Challenge | Replace "screenshot" with "image" throughout the listing below, leave everything else unchanged, and omit the pictures from your answer.

Material to process |
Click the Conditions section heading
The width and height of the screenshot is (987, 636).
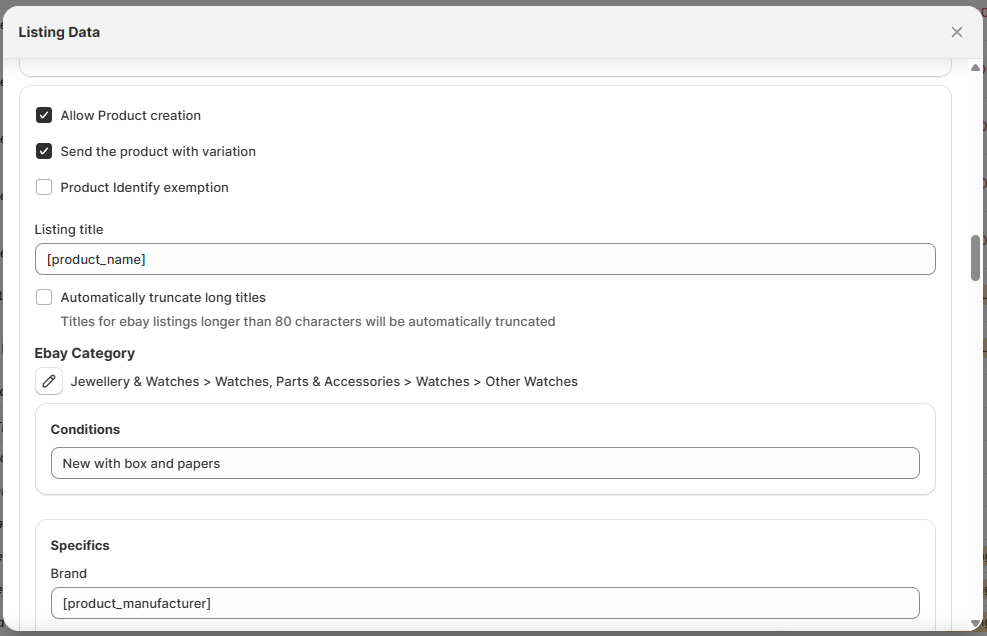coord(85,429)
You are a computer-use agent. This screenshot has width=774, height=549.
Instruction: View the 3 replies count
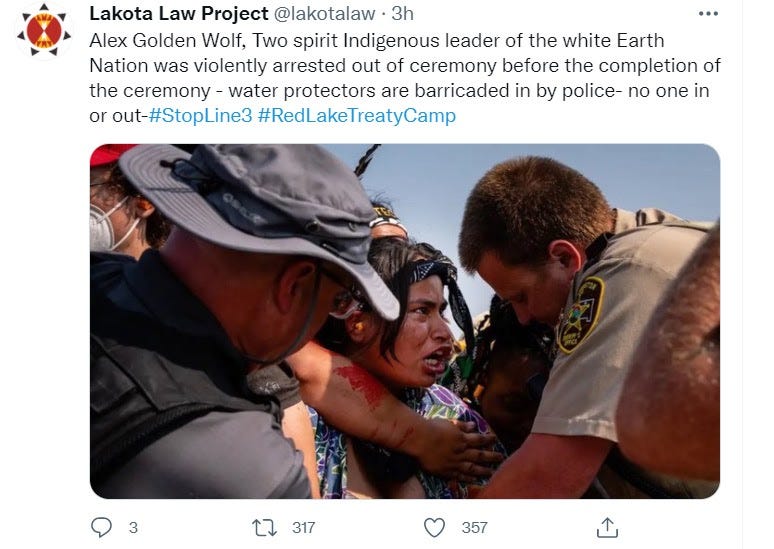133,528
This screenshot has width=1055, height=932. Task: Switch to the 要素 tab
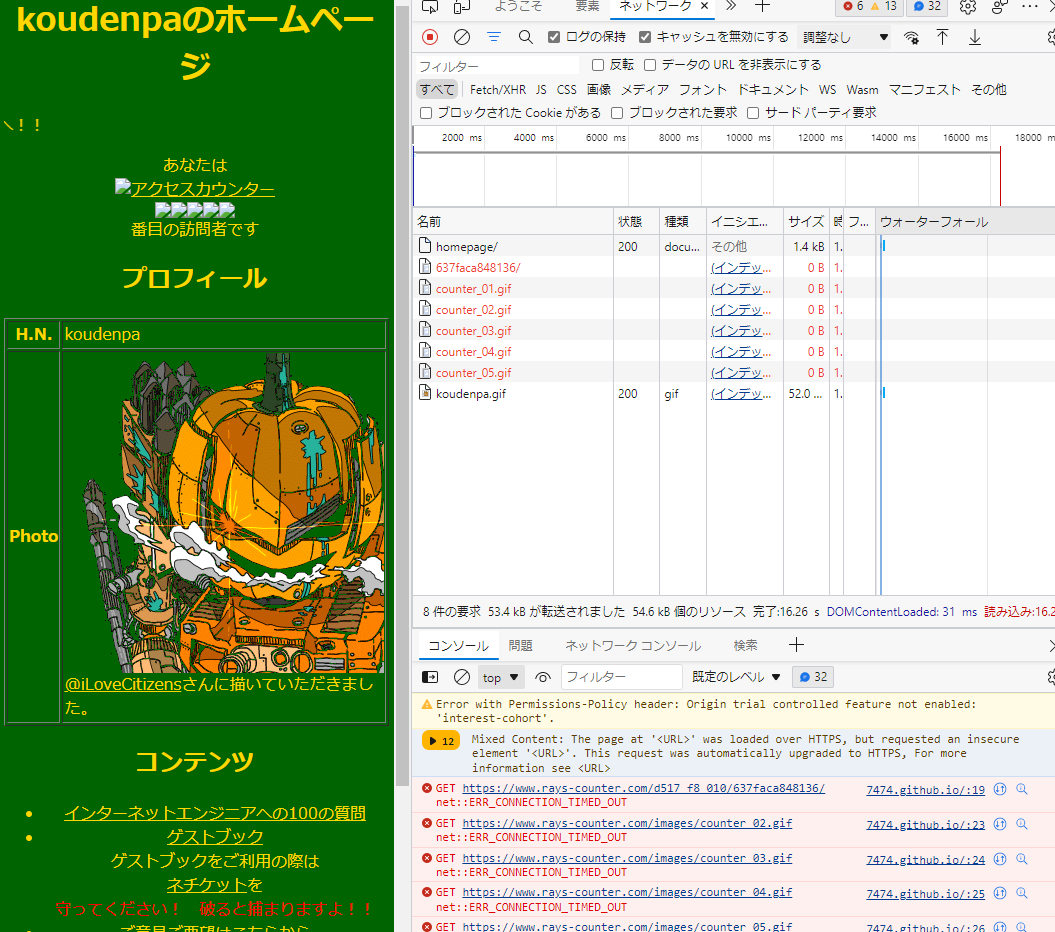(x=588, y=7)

Correct answer |
Click the Conditions section heading
The width and height of the image is (987, 636).
coord(85,429)
You are a computer-use agent. This image has width=774, height=549.
Instruction: View the 3 replies count
133,528
This image has width=1055, height=932. Task: Switch to the 要素 tab
(x=588, y=7)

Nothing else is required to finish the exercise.